The deputy director of the National People's Congress Financial and
Economic Affairs Committee, Huang Qifan, said at the 2017 Caixin Summit last
week that China will roll out a more comprehensive property tax policy within
"several years," rather than waiting a decade or even two to make the change.
Creating a nationally unified property tax system has been in discussion
since at least 2003, when some Chinese scholars and officials started a
discussion on ways to better improve the property sector. China already imposes
various taxes for property construction and transactions, but at present only
companies are required to pay taxes on property units they own.
A comprehensive property tax in theory would help bring down property
prices by making it more expensive for investors to hold property, which in turn
would clamp down on speculators, especially those who already own several
properties.
Home prices in China have mostly been on a sharp upward trend in recent
years, with home prices in 2016 surging the most in five years, increasing 12.4%
at the end of last year compared with the end of 2015. Price growth has
decelerated every month since December, however, with October's price growth
coming in at 5.4%.
Huang's prediction echoes comments made by Chinese Finance Minister Xiao
Jie, who stressed last month that the government would implement a property tax
based on the principle of first creating laws, then fully implementing them at
the local level, and then advancing the process nationally.

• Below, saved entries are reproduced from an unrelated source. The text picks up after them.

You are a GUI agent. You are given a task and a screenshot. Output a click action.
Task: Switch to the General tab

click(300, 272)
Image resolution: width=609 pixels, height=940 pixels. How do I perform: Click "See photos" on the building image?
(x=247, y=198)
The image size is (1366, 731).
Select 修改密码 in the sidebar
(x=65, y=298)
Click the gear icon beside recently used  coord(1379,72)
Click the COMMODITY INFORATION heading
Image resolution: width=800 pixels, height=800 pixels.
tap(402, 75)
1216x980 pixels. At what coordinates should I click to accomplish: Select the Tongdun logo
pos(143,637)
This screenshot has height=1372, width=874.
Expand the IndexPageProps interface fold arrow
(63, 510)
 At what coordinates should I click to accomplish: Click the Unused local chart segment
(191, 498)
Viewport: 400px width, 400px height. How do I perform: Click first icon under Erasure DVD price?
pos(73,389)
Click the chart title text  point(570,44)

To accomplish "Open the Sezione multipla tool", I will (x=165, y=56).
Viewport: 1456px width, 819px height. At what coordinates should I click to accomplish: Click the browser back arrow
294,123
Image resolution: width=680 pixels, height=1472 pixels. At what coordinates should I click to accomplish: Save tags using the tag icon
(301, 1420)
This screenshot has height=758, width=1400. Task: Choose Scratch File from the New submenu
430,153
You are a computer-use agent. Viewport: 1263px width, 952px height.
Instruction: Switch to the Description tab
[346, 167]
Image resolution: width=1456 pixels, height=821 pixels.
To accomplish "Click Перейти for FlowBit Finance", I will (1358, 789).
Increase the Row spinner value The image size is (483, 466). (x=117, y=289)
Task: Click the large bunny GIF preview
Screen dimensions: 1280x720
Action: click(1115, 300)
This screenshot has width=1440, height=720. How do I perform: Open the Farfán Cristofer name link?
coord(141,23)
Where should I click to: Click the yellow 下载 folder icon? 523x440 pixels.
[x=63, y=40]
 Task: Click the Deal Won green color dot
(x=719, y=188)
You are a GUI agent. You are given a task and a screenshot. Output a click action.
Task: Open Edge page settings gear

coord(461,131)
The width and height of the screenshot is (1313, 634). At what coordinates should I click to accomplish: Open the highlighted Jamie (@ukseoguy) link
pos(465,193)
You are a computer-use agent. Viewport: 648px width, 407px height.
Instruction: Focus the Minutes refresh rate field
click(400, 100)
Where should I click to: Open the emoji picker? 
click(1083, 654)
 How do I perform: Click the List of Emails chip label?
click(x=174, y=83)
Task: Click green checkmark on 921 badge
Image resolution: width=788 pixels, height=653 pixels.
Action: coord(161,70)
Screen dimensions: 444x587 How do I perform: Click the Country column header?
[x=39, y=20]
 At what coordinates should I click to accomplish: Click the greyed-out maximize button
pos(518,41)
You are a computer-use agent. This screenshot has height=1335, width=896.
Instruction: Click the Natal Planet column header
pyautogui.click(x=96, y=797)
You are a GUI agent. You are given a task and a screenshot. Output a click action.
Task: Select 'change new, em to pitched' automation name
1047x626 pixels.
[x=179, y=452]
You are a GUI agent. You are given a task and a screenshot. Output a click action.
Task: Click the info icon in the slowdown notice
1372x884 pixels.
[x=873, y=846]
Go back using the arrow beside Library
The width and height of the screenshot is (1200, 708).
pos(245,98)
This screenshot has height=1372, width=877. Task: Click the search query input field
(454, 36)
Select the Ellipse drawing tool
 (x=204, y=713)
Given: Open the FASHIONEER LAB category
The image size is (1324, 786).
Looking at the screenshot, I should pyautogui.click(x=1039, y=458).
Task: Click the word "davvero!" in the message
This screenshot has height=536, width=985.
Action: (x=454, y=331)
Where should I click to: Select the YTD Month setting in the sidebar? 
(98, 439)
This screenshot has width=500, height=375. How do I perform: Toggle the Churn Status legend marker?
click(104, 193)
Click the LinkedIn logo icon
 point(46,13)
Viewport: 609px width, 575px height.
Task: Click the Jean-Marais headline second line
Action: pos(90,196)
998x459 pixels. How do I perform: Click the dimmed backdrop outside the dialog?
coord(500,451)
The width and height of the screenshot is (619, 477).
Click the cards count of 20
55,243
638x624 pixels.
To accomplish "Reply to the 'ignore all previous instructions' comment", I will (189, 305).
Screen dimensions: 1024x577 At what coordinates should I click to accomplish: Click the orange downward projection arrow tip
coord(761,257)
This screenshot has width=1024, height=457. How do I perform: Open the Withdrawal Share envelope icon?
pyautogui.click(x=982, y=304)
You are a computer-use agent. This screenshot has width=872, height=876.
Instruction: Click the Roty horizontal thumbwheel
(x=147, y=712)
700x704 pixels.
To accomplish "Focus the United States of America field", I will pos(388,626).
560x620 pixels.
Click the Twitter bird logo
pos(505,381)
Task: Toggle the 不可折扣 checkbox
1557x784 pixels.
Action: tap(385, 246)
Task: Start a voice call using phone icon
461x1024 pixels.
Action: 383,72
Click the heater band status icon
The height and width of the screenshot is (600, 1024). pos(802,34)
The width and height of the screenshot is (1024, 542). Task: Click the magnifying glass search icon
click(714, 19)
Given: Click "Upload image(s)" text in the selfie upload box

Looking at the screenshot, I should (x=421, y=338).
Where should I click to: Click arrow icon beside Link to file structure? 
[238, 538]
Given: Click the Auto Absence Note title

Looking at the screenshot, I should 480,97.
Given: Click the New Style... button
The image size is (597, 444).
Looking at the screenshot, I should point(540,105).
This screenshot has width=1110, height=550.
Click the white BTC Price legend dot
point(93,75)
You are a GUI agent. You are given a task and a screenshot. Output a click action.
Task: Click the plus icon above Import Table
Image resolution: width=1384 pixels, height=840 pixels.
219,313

In his article analyzing President Xi Jinping's report for the 19th
Communist Party Congress in October, Xiao pointed out that a more comprehensive
property tax would be based on the market value of both commercial and
residential properties, would reflect market prices, and would help curb market
speculation.
The government has taken a number of steps to rein in surging property
prices, including raising down payment amounts and mortgage interest rates;
implementing home purchase quotas; extending the wait time for a property unit
to be resold on the secondary market; and launching a recent campaign to develop
its rental housing market along with the planned launch of real estate
investment trusts (REITs).
But Yi Xianrong, an outspoken property expert and economics professor at
Qingdao University in Shandong Province, told MNI that the impact of the
currently proposed property tax mechanism "would be very limited" because it
hasn't been fully discussed with the public and may not be fair anyway.
Yi, former director of the financial development office of the
government-backed think thank China Academy of Social Sciences, said a
comprehensive property tax would indeed benefit almost every Chinese because it
could help lower housing prices. He also said speculators would no longer hold
as many as houses they do now if non-commercial residential property units would
be taxed, and that increased supply would also help reduce housing prices.
However, he said, he lacked "confidence in the government" that such a law
could be passed, referring to vested interests within the government trying to
inhibit property tax reform and a reluctance by local governments to give up
monetary windfalls they get from land sales, absent a property tax.
Yi also said the plan to levy newly purchased homes first would still allow
investors to speculate in the secondary housing market.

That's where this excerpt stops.